De facto, é para um festival, o Roskilde — que acontece de 29 de Junho a 6 de Julho, na Dinamarca —, que a artista plástica se prepara neste momento. Nele, Marisa vai percorrer o recinto com uma bicicleta — “uma espécie de laboratório” ambulante — apetrechada de flores, bagas, ervas aromáticas e todos os restantes materiais que necessita para fazer a bebida que será servida a quem com ela se cruze: a “Eau Florale”. Trabalhar flores e plantas para as distribuir sob a forma de bebida num contexto de festival pode parecer, à partida, algo confuso — na verdade, até para a própria o foi —, pelo que a ideia que a artista propôs consiste numa adaptação do “Floristaurant”, uma “acção poética”: “Ofereço poemas digestivos sob a forma de água de flores.”
O processo de escolha das flores que Marisa utiliza orienta-se por um critério constante ao longo da sua carreira e que tem um carácter cívico e pedagógico: estas devem ser típicas da região em que o projecto está exposto. Tenta, sempre que possível, incluir plantas que estavam esquecidas, “reencontrá-las e trazê-las para que as pessoas voltem a consumi-las”. Esta opção constitui um esforço extra para a artista, que tem de se deslocar antecipadamente aos locais.
Dois projectos azuis em Torres Vedras, já em Setembro
As deslocações constantes são uma das dificuldades que Marisa enfrenta — mas não são as únicas. Foi em Berlim, cidade para onde se mudou há nove anos, que a artista encontrou as condições que em Portugal não conseguiu, essenciais e necessárias para o seu trabalho. “As maiores dificuldades, enquanto artista, são as condições que nos são dadas actualmente em Portugal e nos demais países do Sul da Europa. Aquilo que eu vejo, às vezes, em Portugal é que o artista não é pago. Vai fazer um trabalho e não tem o pagamento.” Segundo Marisa, na Alemanha e em muitos países nórdicos, os artistas dispõem de um “estatuto próprio” que lhes confere uma série de condições importantes.

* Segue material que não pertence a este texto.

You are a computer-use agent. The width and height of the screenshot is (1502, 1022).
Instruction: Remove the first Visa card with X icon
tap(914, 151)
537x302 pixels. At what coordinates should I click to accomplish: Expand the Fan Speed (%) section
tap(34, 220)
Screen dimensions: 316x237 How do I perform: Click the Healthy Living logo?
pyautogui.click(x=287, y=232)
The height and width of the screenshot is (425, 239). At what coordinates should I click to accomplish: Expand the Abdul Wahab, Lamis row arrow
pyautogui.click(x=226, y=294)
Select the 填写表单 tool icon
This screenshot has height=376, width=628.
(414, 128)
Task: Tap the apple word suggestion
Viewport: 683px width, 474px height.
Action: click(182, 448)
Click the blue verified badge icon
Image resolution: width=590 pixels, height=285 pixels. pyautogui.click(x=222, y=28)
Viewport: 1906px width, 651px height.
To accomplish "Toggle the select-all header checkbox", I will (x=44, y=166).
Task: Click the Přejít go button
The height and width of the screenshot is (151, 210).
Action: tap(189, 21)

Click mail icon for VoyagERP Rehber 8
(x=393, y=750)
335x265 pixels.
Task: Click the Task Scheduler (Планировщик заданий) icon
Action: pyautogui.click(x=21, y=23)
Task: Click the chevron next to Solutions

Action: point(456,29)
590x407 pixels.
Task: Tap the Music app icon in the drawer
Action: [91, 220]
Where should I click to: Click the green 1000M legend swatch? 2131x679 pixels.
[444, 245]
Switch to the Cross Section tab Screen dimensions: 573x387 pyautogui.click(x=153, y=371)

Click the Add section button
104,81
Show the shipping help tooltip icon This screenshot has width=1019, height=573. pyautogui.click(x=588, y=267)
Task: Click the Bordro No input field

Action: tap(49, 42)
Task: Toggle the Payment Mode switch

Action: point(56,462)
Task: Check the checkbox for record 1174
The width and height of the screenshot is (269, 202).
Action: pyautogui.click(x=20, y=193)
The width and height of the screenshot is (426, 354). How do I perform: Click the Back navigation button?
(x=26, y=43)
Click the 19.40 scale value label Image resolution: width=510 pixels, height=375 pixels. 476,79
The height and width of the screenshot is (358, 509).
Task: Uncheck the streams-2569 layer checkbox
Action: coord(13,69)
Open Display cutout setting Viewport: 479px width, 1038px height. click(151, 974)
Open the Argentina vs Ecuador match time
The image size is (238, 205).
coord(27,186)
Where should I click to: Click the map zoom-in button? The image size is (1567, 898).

As diferenças passam também pelas verbas destinadas à cultura e à própria organização do sistema. “Quando eu terminei o curso de Artes Visuais, nas Caldas da Rainha, saí muito mal preparada, no sentido em que não sabia fazer um projecto, não sabia onde é que devia ir buscar o dinheiro”, recorda. Todas estas dúvidas que assaltaram Marisa são um contraponto com o que encontrou na Universidade de Artes de Berlim: “Ensinam-nos a fazer um projecto, um orçamento, uma série de coisas que são muito práticas e fazem todo o sentido para conseguir o dinheiro necessário.”
No futuro, Marisa pretende viajar para “países com abundância de flores, em que as temperaturas no Inverno não sejam tão rigorosas”. Um dos destinos já marcado na agenda é Torres Vedras. Em Setembro de 2019, o concelho vai acolher uma das mostras da artista natural de São Sebastião, uma aldeia perto de Rio Maior — onde fica a sua maior fonte de inspiração: os jardins da mãe e das tias. Aos torrienses, Marisa vai apresentar dois projectos: o “Jardim Azul” e o “Banquete Azul”, ambos na Casa Azul, claro está. O primeiro prevê a intervenção num jardim “que está totalmente abandonado”, através de flores azuis, para que as pessoas da comunidade possam usufruir dele. “A ideia é que sejam as pessoas de Torres Vedras a plantarem e a desenvolverem esse projecto participativo”, conta. No caso do “Banquete Azul”, trata-se de uma performance que integra um dos projectos de Marisa — o “7 Weeks Color Diet”: em cada uma das sete semanas do , a artista só come alimentos de uma determinada cor por cada semana. Escusado será dizer qual a cor dos alimentos que Marisa vai consumir durante a estadia em Torres Vedras, certo?